My question: How to prove that $O_a \cap O_b=\emptyset$ if $a \neq b$?
Suppose that for $a \neq b$ we have $O_a \cap O_b \neq \emptyset$, so that there exists $f \in O_a \cap O_b$. Following the English version, I was trying to prove that $\|u_a-u_b\|_\infty=1$, so that we will have $1=\|u_a-u_b\|\leq\|u_a-f\|_\infty+\|u_b-f\|_\infty < \frac{1}{2}+\frac{1}{2}$, which is a absurd.
So my question boils down to how to show that
$$\|u_a-u_b\|_\infty=1.$$
We are given two open balls $B(a,r)$ and $B = B(b,s)$ such that if $a \ne b$. Without loss of generality, $s \ge r$.
If $|b-a| \ge r + s$, then the two balls are disjoint, and so $u_a$ and $u_b$ disagree on a non-empty open set.
Otherwise, we have $s > \tfrac12|b-a|$.
Let $u = (b-a)/|b-a|$. Let $c = b + (s-\tfrac12|b-a|) u$. Then $B(c,\tfrac12|b-a|) \subset B(b,s) \setminus B(a,r)$.
Proof: Note first that $|b-c| = s - \tfrac12|b-a|$ and $|a-c| = s + \tfrac12|b-a|$.

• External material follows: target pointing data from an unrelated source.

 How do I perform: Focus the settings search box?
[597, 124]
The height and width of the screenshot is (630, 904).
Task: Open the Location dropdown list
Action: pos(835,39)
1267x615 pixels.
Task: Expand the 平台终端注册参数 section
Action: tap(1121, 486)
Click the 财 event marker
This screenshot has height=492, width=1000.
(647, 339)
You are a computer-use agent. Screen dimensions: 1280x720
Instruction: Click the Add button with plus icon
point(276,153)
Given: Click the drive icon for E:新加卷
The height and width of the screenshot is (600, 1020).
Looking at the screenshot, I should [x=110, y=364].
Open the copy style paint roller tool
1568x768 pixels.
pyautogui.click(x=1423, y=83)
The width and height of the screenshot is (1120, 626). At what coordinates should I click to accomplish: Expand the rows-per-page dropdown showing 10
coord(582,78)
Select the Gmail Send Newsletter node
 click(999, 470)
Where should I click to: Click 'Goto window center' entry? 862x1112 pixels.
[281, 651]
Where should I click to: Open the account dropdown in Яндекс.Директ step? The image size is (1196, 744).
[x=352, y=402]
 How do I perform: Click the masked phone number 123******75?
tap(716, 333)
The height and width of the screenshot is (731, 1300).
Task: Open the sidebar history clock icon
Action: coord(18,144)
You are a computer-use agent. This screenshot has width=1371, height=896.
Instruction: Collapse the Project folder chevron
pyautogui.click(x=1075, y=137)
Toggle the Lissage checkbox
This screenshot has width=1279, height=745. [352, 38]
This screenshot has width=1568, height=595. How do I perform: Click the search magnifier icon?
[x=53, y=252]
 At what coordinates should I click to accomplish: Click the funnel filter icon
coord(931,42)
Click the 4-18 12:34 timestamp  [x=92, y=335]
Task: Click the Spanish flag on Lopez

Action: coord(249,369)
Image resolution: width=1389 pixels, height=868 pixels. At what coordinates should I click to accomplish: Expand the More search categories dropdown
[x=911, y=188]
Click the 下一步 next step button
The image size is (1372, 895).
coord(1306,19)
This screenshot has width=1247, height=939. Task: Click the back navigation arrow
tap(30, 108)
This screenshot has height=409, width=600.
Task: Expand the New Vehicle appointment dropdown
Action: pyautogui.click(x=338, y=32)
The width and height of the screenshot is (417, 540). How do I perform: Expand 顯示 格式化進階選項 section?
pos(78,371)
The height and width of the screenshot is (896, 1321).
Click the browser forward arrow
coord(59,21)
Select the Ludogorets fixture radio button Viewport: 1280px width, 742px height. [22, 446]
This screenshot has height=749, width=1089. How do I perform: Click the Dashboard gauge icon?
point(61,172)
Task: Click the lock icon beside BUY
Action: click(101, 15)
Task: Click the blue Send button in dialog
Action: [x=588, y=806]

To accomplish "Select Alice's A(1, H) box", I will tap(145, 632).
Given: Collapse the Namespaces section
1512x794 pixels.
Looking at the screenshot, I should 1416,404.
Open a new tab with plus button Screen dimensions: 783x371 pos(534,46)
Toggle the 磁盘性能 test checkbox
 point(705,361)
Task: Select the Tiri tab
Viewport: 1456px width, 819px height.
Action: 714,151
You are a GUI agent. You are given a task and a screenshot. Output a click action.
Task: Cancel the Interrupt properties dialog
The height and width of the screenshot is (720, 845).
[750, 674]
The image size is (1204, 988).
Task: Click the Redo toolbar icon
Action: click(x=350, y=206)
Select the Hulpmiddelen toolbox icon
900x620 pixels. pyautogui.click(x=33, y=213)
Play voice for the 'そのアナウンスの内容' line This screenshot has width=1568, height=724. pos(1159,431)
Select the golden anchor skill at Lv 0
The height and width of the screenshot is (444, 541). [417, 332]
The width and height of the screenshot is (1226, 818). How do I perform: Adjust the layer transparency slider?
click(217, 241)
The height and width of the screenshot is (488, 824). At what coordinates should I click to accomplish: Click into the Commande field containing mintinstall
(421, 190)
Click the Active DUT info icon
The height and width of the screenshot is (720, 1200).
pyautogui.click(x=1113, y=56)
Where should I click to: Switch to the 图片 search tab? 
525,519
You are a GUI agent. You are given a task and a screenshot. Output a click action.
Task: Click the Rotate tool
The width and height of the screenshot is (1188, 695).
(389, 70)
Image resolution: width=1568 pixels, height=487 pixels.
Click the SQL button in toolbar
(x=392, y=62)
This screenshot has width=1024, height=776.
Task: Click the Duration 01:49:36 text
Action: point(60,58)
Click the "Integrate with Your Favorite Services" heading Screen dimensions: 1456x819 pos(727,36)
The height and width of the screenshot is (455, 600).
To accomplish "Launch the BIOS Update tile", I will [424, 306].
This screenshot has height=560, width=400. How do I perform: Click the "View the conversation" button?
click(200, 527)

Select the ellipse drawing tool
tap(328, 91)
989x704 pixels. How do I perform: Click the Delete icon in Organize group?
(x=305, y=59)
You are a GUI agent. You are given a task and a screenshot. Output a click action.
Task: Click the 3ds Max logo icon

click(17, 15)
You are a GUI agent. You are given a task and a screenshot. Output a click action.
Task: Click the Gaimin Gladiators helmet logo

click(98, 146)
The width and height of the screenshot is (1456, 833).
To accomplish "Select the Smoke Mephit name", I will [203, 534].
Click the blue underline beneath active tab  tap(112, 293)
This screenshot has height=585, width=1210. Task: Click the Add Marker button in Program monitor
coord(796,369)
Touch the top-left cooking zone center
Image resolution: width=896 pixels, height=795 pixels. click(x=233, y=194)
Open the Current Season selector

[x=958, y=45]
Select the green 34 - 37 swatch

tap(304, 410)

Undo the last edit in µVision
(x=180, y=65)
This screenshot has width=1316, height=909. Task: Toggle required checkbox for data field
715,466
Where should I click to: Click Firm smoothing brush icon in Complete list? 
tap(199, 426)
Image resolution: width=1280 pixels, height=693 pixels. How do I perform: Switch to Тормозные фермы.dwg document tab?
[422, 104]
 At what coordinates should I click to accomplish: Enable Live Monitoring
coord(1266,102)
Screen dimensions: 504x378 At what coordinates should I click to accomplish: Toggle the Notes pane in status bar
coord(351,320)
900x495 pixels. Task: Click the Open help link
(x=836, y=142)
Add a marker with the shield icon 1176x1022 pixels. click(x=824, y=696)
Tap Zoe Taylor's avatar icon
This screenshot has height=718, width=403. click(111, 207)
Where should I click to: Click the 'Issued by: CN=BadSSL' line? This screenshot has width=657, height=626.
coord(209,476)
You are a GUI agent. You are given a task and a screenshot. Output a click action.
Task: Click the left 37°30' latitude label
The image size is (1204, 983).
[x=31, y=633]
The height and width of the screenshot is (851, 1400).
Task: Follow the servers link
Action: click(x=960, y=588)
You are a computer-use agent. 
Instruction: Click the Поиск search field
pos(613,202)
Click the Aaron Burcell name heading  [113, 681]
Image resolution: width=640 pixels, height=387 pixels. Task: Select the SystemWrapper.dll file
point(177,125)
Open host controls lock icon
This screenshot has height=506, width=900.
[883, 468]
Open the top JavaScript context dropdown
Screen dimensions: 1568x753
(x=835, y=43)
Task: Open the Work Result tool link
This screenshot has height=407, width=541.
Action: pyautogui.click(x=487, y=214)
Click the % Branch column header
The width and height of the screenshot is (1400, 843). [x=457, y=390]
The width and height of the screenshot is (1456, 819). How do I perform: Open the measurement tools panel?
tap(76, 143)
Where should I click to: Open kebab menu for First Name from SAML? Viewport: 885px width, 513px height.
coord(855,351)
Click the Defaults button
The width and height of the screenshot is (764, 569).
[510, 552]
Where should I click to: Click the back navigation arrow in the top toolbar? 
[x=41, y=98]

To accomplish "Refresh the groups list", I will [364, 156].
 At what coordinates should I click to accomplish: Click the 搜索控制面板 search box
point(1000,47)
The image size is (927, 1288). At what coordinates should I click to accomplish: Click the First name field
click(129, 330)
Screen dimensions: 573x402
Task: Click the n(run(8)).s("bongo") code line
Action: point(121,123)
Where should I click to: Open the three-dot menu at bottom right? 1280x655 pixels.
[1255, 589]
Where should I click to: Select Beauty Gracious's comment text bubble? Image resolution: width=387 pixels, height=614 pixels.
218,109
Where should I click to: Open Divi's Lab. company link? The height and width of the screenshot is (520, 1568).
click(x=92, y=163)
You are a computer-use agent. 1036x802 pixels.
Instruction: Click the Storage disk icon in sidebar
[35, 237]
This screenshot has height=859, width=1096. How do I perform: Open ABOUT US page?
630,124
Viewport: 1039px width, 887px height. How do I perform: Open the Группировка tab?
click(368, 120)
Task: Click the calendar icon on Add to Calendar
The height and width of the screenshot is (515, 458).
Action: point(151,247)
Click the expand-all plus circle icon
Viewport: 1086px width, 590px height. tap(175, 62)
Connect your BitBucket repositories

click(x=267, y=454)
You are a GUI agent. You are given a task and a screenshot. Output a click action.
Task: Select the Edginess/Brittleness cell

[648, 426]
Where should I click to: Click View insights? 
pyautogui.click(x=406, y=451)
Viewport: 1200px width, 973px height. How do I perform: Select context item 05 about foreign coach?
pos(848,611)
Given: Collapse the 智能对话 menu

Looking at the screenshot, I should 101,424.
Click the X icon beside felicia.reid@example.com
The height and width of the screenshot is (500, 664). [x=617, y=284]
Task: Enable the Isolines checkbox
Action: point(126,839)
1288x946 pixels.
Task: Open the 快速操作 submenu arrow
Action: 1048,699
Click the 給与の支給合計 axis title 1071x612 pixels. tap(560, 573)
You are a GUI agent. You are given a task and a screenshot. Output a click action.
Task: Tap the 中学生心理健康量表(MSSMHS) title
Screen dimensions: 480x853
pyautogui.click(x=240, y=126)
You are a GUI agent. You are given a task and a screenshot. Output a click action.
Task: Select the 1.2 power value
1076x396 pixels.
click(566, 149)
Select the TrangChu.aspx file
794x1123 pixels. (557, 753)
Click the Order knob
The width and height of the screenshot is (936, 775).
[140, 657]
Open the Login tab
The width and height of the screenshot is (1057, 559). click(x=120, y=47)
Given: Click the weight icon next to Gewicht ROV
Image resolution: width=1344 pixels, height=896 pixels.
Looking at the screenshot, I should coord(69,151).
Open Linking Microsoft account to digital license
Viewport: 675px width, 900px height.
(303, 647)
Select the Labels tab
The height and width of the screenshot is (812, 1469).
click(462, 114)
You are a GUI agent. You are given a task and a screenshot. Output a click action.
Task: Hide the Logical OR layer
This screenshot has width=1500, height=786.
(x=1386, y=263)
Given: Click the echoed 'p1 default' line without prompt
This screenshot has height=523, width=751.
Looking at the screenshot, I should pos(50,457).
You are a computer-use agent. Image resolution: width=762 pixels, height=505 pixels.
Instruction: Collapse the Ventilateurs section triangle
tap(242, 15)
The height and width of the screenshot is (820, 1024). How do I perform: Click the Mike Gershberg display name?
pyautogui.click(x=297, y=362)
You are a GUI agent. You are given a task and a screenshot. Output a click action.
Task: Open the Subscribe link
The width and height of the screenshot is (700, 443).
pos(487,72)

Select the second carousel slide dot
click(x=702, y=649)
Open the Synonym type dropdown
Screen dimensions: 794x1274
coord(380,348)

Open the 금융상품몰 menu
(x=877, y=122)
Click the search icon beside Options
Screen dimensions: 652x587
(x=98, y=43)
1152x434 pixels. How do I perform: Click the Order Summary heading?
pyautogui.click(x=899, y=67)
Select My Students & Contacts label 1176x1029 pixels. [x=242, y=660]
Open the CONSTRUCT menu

Suppose $x \in B(c,\tfrac12|b-a|)$, that is $|x-c| < \tfrac12 |b-a|$. Then $|x-b| \le |x-c| + |b-c| < \tfrac12|b-a| + s-\tfrac12|b-a| = s$, so $x \in B(b,s)$. Also $|x-a| \ge |c-a| - |x-c| > s+\tfrac12|b-a| - \tfrac12|b-a| = s \ge r$. So $x \notin B(a,r)$.
So $u_a$ and $u_b$ disagree on $B(c,\tfrac12|b-a|)$ which is a non-empty open set.